No one-size-fits-all program

The practical implication of both studies is that feral hog management outreach cannot be standardized. What works in East Texas, where landowners have decades of experience with hog damage and are willing to pay significantly more, will not necessarily work in Louisiana, where the problem is less acute and community buy-in is lower.

"We find that landowners from different regions do not view the same control method the same way, so a one-size-fits-all approach is not going to work everywhere," Tian said. "Our outreach program needs to be tailored for the state and local context."

The USDA has listed invasive species management as a research priority, and feral hogs are among the most destructive invasive animals in the country.
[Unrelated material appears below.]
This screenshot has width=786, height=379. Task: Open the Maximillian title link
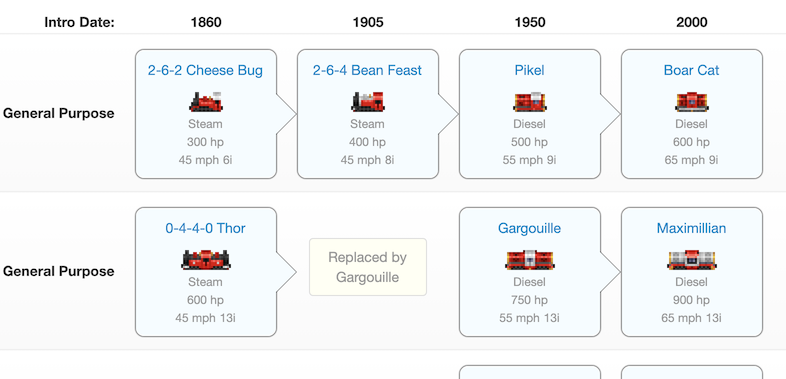click(691, 229)
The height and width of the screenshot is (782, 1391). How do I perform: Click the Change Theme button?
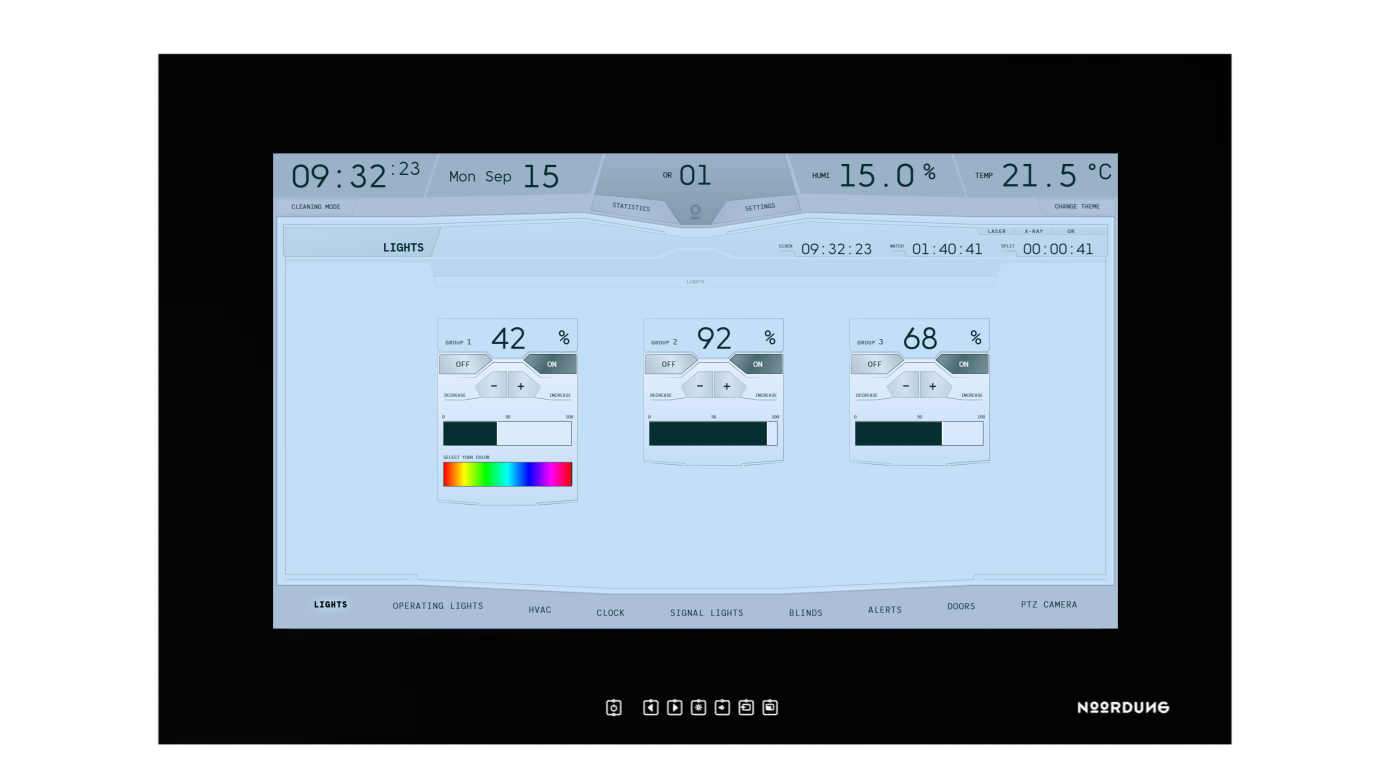[x=1076, y=207]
But controlling them on private land, which makes up the vast majority of their habitat, depends on voluntary participation by landowners who have their own priorities, budgets, and levels of trust in the institutions asking for their cooperation.

Study limitations and next steps

Both studies relied on survey data from three states in the West Gulf region, which limits how far the findings can be generalized to other parts of the country where feral hog populations are growing. Self-reported willingness to pay does not always translate to actual spending, and the surveys capture a snapshot of attitudes that may shift as hog populations expand or contract.

Gan said the team hopes their findings can help design management programs that effectively involve both public and private stakeholders, recognizing that the human dimensions of the problem -- trust, experience, perception -- matter at least as much as the biology.

Source: University of Arkansas System Division of Agriculture / University of Arkansas at Monticello. Studies published in Journal of Wildlife Management and Journal of Sustainability Research. Lead: Nana Tian, Arkansas Forest Resources Center. Funded by the Arkansas Forest Resources Center and UAM's Arkansas Center for Forest Business.